Elle a eu ses défauts, sans aucun doute. Comme une liste interminable de séries historiques avant elle, elle n’a pas su se confronter durablement à la question qu’elle traite autrement qu’en parlant de personnages blancs, par exemple, ou alors uniquement en creux ou au détour d’une scène de 30 secondes. Elle s’est montrée proprement incapable de se ménager des moments innocents et légers, créant parfois des moments d’étouffement (vous ne pensiez quand même pas que la densité de ses thèmes n’aurait aucun inconvénient ?). Et elle a aussi fourni un générique qui n’aurait pas pu être moins représentatif de son âme.
Tout cela n’est pas grave. Parce que Masters of Sex m’a offert tout ce qui était proprice à me tenir rivée à mon écran, pendant douze semaines consécutives. La série aura été le parfait résumé de cette année qui a été pour moi celle de la poursuite d’objectifs intellectuels, celle de la réflexion féministe, celle, aussi, de la confrontation de mes démons passés. En cela, Masters of Sex semblait taillée pour moi et il est clair qu’elle ne conviendra pas à tout le monde, ou pas sur tous les aspects.

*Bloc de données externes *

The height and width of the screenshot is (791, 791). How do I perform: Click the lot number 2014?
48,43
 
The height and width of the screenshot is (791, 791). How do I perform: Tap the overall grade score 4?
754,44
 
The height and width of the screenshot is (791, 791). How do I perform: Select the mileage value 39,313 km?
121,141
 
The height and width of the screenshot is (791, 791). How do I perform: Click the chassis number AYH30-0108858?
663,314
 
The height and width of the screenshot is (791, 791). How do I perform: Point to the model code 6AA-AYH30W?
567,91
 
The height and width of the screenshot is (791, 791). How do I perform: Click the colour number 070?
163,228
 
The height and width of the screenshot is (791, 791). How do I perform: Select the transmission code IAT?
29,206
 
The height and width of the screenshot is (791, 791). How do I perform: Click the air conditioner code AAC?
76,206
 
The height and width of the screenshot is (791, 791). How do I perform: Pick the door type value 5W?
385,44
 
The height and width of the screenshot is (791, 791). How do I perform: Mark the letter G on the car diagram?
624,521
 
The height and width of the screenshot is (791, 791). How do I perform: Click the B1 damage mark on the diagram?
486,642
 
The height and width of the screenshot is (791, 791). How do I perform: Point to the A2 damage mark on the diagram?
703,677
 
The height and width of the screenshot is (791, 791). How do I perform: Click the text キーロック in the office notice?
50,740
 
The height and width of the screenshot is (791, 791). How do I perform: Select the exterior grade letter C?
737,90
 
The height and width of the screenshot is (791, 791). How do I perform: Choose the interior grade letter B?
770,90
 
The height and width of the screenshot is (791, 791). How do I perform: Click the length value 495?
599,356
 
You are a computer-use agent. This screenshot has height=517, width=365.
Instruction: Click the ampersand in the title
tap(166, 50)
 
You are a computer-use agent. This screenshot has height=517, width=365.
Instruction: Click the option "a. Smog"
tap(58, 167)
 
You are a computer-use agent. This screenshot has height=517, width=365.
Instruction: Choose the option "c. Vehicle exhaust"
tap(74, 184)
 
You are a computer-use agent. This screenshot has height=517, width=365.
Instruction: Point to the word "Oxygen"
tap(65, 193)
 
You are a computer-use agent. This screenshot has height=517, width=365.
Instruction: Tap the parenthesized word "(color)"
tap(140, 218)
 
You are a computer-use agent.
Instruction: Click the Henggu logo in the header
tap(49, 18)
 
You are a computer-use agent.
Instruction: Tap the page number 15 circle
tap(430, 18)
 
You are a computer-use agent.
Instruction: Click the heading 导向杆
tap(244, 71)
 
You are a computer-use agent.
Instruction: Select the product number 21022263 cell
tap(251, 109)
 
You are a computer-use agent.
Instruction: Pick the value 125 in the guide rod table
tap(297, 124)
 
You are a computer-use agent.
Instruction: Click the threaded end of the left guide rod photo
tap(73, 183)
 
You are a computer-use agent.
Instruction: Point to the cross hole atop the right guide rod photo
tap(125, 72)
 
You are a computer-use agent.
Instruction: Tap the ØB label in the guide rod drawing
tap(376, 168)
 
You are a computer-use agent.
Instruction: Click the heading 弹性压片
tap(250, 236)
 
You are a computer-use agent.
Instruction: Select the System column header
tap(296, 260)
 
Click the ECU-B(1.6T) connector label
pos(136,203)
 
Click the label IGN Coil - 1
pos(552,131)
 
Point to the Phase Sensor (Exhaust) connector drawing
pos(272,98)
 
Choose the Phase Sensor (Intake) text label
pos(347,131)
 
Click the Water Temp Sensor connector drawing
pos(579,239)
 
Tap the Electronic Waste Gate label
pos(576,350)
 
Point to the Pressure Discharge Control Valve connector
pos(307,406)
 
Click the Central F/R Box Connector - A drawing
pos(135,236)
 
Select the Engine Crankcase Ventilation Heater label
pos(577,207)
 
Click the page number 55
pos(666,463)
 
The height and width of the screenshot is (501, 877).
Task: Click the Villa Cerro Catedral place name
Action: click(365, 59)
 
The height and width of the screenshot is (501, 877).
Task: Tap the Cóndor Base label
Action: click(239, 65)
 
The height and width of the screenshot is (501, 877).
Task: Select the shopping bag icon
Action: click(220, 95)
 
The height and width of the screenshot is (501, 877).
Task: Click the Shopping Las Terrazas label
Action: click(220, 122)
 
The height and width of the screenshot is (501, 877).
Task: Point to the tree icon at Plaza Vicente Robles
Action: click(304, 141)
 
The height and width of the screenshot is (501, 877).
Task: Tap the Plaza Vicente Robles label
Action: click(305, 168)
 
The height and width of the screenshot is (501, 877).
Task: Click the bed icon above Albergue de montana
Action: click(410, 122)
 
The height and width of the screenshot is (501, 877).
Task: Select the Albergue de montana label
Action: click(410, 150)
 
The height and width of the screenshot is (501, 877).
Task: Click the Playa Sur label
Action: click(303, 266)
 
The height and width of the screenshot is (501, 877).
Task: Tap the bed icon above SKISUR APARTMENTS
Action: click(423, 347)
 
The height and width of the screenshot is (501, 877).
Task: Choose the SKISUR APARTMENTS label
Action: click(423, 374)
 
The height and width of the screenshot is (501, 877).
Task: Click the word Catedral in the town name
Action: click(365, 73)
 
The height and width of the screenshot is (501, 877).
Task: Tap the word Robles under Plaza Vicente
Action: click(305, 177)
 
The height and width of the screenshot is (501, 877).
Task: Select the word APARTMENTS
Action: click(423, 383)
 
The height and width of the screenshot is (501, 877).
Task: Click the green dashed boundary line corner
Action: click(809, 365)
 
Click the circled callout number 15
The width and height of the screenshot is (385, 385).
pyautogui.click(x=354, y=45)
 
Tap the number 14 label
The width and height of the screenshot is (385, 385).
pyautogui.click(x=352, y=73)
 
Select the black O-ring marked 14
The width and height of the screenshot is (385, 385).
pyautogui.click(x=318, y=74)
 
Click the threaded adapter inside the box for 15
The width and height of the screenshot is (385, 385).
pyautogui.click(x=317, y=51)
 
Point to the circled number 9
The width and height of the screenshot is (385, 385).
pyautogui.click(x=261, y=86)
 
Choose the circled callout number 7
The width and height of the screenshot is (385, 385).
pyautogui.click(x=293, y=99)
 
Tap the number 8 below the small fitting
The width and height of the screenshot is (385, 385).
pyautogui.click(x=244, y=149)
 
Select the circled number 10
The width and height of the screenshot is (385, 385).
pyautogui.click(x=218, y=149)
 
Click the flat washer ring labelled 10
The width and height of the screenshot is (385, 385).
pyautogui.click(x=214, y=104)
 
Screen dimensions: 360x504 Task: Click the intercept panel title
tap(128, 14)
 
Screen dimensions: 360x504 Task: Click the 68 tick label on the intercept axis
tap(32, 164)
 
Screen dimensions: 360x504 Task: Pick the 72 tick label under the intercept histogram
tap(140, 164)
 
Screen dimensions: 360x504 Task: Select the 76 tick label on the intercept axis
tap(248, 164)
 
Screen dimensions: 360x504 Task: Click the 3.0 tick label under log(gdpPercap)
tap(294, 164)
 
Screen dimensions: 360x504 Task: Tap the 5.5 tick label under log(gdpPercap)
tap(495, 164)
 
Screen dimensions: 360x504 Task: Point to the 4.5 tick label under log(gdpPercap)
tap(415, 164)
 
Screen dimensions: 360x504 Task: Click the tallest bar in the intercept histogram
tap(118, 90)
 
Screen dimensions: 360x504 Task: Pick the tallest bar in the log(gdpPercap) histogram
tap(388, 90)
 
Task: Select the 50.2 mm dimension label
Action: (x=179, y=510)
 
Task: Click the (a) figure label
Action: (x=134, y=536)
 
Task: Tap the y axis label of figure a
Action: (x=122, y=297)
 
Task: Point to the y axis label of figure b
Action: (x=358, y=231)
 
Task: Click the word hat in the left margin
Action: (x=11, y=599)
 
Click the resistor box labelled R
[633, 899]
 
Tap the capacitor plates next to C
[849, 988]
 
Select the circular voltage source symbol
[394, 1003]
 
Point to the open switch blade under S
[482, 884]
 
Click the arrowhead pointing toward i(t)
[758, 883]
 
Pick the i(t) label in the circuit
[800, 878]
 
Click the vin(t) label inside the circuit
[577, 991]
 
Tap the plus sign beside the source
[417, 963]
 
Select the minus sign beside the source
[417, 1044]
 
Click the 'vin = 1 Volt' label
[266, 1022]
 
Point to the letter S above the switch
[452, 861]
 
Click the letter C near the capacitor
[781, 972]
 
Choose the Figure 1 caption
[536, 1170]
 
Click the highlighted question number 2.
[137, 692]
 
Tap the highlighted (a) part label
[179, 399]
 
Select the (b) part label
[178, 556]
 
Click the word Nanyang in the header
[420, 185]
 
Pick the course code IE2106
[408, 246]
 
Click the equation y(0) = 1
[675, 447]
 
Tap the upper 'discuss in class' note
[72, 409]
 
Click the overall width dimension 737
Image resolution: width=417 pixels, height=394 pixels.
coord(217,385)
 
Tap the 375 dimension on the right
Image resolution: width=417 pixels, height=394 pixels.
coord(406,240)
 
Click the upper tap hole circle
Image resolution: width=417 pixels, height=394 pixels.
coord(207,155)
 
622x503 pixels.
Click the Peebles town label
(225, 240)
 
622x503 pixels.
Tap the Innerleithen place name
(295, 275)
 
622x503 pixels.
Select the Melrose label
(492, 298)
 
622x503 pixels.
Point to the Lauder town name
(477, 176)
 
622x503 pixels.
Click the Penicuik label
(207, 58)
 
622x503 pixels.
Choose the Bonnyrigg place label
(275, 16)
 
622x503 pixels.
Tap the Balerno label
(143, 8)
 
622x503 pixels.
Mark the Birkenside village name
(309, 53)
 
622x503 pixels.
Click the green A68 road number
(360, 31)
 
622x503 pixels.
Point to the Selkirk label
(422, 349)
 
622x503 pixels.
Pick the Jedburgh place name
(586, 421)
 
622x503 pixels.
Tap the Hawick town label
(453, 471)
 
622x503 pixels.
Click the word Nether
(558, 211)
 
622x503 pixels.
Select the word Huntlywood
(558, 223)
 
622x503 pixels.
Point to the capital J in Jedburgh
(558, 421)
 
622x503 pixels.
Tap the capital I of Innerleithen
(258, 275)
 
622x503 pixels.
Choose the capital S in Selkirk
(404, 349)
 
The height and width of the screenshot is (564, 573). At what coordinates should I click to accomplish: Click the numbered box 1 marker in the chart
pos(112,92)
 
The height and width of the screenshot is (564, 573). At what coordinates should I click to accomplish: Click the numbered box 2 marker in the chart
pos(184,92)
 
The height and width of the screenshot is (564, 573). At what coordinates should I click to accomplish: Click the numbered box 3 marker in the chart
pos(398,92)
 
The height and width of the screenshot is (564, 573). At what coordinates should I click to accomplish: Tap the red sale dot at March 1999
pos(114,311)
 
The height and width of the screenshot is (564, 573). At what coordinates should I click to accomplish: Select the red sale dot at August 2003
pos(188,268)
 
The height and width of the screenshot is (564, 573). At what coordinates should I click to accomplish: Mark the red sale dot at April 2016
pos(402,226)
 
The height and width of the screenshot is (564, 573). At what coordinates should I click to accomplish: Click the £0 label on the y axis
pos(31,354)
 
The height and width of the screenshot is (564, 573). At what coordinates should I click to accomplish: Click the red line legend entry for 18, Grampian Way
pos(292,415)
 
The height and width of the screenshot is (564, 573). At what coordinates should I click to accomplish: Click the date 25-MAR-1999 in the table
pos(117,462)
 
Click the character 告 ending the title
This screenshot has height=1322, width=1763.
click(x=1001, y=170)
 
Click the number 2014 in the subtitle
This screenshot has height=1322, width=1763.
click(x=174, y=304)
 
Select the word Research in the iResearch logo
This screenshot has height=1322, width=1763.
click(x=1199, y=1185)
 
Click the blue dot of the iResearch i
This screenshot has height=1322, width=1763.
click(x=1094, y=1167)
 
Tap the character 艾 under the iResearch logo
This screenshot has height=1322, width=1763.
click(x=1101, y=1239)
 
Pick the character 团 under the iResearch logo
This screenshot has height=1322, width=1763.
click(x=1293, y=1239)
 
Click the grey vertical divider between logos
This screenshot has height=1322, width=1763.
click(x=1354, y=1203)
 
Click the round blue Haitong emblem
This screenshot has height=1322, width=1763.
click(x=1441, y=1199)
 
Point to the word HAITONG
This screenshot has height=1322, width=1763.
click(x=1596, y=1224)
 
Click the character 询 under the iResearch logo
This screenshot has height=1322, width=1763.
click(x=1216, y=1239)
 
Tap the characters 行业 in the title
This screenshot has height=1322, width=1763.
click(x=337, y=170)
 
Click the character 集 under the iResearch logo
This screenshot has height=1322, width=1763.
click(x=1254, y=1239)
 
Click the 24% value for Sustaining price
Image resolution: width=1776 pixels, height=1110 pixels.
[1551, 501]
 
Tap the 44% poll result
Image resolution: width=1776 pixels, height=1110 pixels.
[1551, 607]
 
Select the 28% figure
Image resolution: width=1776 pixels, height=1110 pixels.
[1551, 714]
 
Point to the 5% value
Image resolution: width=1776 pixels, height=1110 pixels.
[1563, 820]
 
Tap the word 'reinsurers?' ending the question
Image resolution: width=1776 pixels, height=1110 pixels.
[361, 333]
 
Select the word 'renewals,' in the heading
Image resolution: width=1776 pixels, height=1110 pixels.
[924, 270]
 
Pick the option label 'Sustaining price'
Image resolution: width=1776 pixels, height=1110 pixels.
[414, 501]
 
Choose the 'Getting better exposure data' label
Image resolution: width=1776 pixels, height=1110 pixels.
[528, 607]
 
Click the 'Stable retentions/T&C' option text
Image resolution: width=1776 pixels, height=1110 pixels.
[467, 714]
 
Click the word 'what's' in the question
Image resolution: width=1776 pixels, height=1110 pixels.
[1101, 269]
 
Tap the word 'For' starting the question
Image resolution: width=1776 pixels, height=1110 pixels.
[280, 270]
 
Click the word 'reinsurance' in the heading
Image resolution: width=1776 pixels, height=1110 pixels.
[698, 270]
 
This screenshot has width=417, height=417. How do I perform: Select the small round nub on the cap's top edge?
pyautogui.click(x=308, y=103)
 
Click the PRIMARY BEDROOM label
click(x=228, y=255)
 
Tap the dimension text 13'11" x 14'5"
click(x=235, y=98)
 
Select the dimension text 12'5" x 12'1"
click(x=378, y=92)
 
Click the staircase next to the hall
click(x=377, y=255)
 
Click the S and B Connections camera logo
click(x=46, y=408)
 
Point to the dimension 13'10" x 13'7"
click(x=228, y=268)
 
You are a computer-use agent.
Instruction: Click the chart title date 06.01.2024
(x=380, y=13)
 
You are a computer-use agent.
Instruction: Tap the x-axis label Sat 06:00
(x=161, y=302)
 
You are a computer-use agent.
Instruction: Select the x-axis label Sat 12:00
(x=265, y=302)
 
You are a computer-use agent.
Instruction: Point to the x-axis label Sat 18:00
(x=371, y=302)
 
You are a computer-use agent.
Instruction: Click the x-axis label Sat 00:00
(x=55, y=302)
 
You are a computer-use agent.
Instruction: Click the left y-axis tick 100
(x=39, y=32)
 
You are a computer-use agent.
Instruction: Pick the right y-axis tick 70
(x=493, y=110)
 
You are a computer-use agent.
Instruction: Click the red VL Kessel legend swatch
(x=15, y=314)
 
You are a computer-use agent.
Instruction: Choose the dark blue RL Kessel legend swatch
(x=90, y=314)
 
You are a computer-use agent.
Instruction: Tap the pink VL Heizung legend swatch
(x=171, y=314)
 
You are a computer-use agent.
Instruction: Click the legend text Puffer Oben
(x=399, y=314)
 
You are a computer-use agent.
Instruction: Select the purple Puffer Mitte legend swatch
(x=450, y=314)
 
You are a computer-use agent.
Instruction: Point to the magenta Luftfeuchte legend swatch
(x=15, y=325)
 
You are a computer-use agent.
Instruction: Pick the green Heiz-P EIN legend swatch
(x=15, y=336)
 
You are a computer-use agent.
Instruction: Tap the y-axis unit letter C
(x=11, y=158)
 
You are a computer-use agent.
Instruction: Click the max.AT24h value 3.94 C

Mais je ne pense pas, je ne peux imaginer, que qui ce soit démarrant Masters of Sex vienne à le regretter.
Et sur ce, les amis, je rends les armes pour 2013.
Je vous souhaite à tous une excellente nouvelle année, avec une foule de bonnes choses sur un plan personnel, mais aussi, bien-sûr, des séries qui, pour 52 nouvelles semaines, nous offriront de nouveaux challenges artistiques, intellectuels et émotionnels. C’est tout le mal que je vous souhaite. Bon, peut-être pas toutes autant que Masters of Sex, il faut savoir raison garder… mais presque !
Bien des choses à chacun d’entre vous, et rendez-vous demain pour notre première rencontre avec 2014.
Excellente review de cette saison, Ton ressenti y transparaît véritablement, ainsi que toutes les qualités de cette série!
J’en profite pour t’adresser mes meilleurs voeux pour cette année 2014, que ce soit au niveau pro, personnel, et en tant que sériephile! Ton année n’a pas été des plus facile, mais tu sembles réussir à remonter peu à peu la pente, et j’espère que cela continuera sur cette bonne lancée en 2014!